The health of over 1700 patients may have been put at risk after an NHS contractor failed to deliver hundreds of thousands of medical documents, according to an independent parliamentary audit.
The National Audit Office (NAO) report was finally released on Tuesday, detailing a catalog of errors at NHS Shared Business Services (SBS) which led to the stockpiling of “just under 709,000 items of unprocessed correspondence.”
These apparently included cancer test results and child protection notes.
NHS SBS, which had contracts with Primary Care Trusts in the East Midlands, north-east London and south-west England, was meant to forward any correspondence which may have originally been sent to the wrong GP practice.
However, it failed to do this on a massive scale between 2011 and 2016 and even kept the blunder quiet for two years, auditors claimed.
The firm, which generated revenues of around £87m in 2015 and is part owned by the Department of Health (DoH), finally informed NHS England and the DoH of the error in March 2016, but the former claimed SBS was "obstructive and unhelpful" when it then tried to investigate further.

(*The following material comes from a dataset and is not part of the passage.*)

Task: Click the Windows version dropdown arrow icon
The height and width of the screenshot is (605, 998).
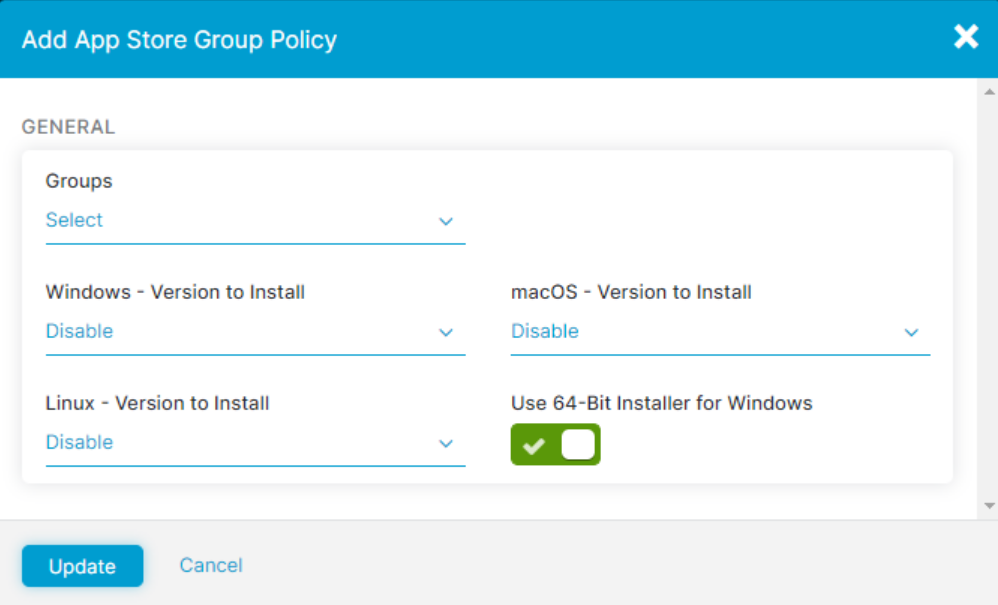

The report paints a picture of an organization which paid scant regard to the importance of the data it was handling.
Most damning is the following exerpt:
“The files were stored in a room labelled ‘clinical notes’. A subsequent review found that the label had been removed by an SBS general manager because ‘you don’t want to advertise what’s in that room’. NHS SBS told us that it was important that documents were held securely and therefore not having a label on the door was appropriate as part of this.”
The number of cases of potential harm to patients could increase beyond the 1788 reported so far as doctors are still reviewing 200,000 records.
However, the cost of the incident will be at least £6.6m “for administration alone” according to the NAO, with the cash-strapped NHS likely to have to pay some of that.
Commentators have suggested the incident is proof of the need to urgently accelerate efforts to digitize the NHS.